DATA FOR ANALYSIS →
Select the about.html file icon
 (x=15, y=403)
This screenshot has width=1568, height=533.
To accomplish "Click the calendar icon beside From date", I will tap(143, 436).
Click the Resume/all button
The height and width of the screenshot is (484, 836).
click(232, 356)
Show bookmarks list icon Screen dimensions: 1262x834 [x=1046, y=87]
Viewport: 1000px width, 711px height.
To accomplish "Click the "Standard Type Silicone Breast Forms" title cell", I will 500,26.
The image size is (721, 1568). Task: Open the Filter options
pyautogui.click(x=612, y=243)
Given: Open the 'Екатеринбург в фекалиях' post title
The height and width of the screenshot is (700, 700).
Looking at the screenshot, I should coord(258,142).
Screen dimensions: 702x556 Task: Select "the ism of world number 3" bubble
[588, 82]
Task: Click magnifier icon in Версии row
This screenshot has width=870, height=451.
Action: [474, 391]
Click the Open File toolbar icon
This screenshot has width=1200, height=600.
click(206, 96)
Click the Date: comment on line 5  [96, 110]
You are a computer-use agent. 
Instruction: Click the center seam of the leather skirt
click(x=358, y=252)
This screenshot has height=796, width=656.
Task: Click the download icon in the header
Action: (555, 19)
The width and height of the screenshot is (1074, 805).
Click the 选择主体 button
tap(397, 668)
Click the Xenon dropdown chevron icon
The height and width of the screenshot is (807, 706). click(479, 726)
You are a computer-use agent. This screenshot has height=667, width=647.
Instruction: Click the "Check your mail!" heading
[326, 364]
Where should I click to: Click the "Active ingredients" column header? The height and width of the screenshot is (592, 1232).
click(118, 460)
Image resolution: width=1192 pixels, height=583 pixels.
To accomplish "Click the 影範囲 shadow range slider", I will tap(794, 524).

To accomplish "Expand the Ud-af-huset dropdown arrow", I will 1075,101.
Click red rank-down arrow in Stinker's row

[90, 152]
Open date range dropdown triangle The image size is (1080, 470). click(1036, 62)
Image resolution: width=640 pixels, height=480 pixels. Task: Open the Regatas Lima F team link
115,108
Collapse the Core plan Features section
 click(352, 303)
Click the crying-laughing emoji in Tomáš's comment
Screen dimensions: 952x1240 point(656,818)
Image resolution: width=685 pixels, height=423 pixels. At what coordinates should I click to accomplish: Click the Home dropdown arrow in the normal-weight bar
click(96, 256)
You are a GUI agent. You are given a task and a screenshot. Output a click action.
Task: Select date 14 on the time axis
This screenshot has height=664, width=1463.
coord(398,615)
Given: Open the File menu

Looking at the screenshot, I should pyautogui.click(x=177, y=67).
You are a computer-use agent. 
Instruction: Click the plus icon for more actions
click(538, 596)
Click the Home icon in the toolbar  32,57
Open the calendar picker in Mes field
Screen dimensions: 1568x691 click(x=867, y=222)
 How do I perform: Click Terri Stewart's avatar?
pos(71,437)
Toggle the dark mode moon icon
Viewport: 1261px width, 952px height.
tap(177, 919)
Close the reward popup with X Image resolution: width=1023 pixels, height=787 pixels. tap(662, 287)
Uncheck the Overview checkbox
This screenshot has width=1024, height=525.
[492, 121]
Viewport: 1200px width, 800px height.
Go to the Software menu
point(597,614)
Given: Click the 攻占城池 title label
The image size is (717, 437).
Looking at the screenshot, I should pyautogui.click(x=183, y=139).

TASK REQUIREMENTS → Nothing in the records should change when you repeat them all.

SOLUTION FOR THIS EXERCISE →
Select the about.html file icon
 (x=15, y=403)
This screenshot has width=1568, height=533.
To accomplish "Click the calendar icon beside From date", I will tap(143, 436).
Click the Resume/all button
The height and width of the screenshot is (484, 836).
click(232, 356)
Show bookmarks list icon Screen dimensions: 1262x834 [x=1046, y=87]
Viewport: 1000px width, 711px height.
To accomplish "Click the "Standard Type Silicone Breast Forms" title cell", I will 500,26.
The image size is (721, 1568). Task: Open the Filter options
pyautogui.click(x=612, y=243)
Given: Open the 'Екатеринбург в фекалиях' post title
The height and width of the screenshot is (700, 700).
Looking at the screenshot, I should coord(258,142).
Screen dimensions: 702x556 Task: Select "the ism of world number 3" bubble
[588, 82]
Task: Click magnifier icon in Версии row
This screenshot has width=870, height=451.
Action: [474, 391]
Click the Open File toolbar icon
This screenshot has width=1200, height=600.
click(206, 96)
Click the Date: comment on line 5  [96, 110]
You are a computer-use agent. 
Instruction: Click the center seam of the leather skirt
click(x=358, y=252)
This screenshot has height=796, width=656.
Task: Click the download icon in the header
Action: (555, 19)
The width and height of the screenshot is (1074, 805).
Click the 选择主体 button
tap(397, 668)
Click the Xenon dropdown chevron icon
The height and width of the screenshot is (807, 706). click(479, 726)
You are a computer-use agent. This screenshot has height=667, width=647.
Instruction: Click the "Check your mail!" heading
[326, 364]
Where should I click to: Click the "Active ingredients" column header? The height and width of the screenshot is (592, 1232).
click(118, 460)
Image resolution: width=1192 pixels, height=583 pixels.
To accomplish "Click the 影範囲 shadow range slider", I will tap(794, 524).

To accomplish "Expand the Ud-af-huset dropdown arrow", I will 1075,101.
Click red rank-down arrow in Stinker's row

[90, 152]
Open date range dropdown triangle The image size is (1080, 470). click(1036, 62)
Image resolution: width=640 pixels, height=480 pixels. Task: Open the Regatas Lima F team link
115,108
Collapse the Core plan Features section
 click(352, 303)
Click the crying-laughing emoji in Tomáš's comment
Screen dimensions: 952x1240 point(656,818)
Image resolution: width=685 pixels, height=423 pixels. At what coordinates should I click to accomplish: Click the Home dropdown arrow in the normal-weight bar
click(96, 256)
You are a GUI agent. You are given a task and a screenshot. Output a click action.
Task: Select date 14 on the time axis
This screenshot has height=664, width=1463.
coord(398,615)
Given: Open the File menu

Looking at the screenshot, I should pyautogui.click(x=177, y=67).
You are a computer-use agent. 
Instruction: Click the plus icon for more actions
click(538, 596)
Click the Home icon in the toolbar  32,57
Open the calendar picker in Mes field
Screen dimensions: 1568x691 click(x=867, y=222)
 How do I perform: Click Terri Stewart's avatar?
pos(71,437)
Toggle the dark mode moon icon
Viewport: 1261px width, 952px height.
tap(177, 919)
Close the reward popup with X Image resolution: width=1023 pixels, height=787 pixels. tap(662, 287)
Uncheck the Overview checkbox
This screenshot has width=1024, height=525.
[492, 121]
Viewport: 1200px width, 800px height.
Go to the Software menu
point(597,614)
Given: Click the 攻占城池 title label
The image size is (717, 437).
Looking at the screenshot, I should pyautogui.click(x=183, y=139).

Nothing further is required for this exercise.